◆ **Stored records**

▬▬▬▬▬▬

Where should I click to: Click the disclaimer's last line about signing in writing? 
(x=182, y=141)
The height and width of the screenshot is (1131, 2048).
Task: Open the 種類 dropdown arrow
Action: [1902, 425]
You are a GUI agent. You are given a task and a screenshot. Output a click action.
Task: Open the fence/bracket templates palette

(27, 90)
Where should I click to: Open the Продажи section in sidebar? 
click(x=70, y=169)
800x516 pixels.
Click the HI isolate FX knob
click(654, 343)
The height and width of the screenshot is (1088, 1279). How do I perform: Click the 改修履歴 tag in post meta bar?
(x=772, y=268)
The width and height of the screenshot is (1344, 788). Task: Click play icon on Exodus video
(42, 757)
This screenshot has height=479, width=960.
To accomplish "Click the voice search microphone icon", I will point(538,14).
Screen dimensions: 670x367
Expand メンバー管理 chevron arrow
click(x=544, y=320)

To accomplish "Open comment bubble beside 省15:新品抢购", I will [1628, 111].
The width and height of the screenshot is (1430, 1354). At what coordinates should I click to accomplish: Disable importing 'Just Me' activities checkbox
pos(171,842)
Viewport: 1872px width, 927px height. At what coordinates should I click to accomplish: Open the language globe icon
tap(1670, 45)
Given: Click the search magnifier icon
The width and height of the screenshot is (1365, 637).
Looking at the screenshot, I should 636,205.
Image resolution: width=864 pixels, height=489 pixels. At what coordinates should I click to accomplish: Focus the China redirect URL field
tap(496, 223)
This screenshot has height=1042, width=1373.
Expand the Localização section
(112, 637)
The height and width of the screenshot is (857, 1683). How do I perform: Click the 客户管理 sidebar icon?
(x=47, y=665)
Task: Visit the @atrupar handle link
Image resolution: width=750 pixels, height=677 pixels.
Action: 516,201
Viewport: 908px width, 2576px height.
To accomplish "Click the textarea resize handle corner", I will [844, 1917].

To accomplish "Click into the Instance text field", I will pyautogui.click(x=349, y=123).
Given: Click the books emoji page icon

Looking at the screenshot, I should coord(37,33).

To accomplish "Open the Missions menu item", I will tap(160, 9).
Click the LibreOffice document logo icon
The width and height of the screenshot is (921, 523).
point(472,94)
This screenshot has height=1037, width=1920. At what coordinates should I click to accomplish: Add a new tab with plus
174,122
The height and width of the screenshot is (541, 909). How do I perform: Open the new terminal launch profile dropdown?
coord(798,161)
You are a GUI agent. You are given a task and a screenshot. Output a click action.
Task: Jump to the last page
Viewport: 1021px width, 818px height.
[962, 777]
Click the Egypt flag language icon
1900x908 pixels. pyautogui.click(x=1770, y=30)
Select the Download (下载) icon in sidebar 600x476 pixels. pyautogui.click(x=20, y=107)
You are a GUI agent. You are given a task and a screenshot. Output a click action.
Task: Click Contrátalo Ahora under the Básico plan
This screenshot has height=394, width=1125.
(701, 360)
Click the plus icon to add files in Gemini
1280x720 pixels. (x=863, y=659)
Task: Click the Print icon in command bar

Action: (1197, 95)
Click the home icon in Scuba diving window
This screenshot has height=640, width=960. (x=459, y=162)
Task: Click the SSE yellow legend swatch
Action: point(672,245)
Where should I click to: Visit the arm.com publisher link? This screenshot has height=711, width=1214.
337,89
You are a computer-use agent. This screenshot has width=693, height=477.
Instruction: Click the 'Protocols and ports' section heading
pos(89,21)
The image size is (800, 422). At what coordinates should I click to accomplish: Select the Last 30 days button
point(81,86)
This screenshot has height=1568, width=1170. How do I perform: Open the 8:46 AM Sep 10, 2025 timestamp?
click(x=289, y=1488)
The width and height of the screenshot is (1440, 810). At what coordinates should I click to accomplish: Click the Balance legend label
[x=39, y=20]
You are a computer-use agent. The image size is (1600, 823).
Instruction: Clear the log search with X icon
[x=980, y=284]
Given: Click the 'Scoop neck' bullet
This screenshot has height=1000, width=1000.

▬▬▬▬▬▬

◆ **What the exercise asks**
From the line that contains "The image size is (800, 422)." down to the last line above, print each line exactly as it appears.

◆ **Answer box**
The image size is (800, 422). At what coordinates should I click to accomplish: Select the Last 30 days button
point(81,86)
This screenshot has height=1568, width=1170. How do I perform: Open the 8:46 AM Sep 10, 2025 timestamp?
click(x=289, y=1488)
The width and height of the screenshot is (1440, 810). At what coordinates should I click to accomplish: Click the Balance legend label
[x=39, y=20]
You are a computer-use agent. The image size is (1600, 823).
Instruction: Clear the log search with X icon
[x=980, y=284]
Given: Click the 'Scoop neck' bullet
This screenshot has height=1000, width=1000.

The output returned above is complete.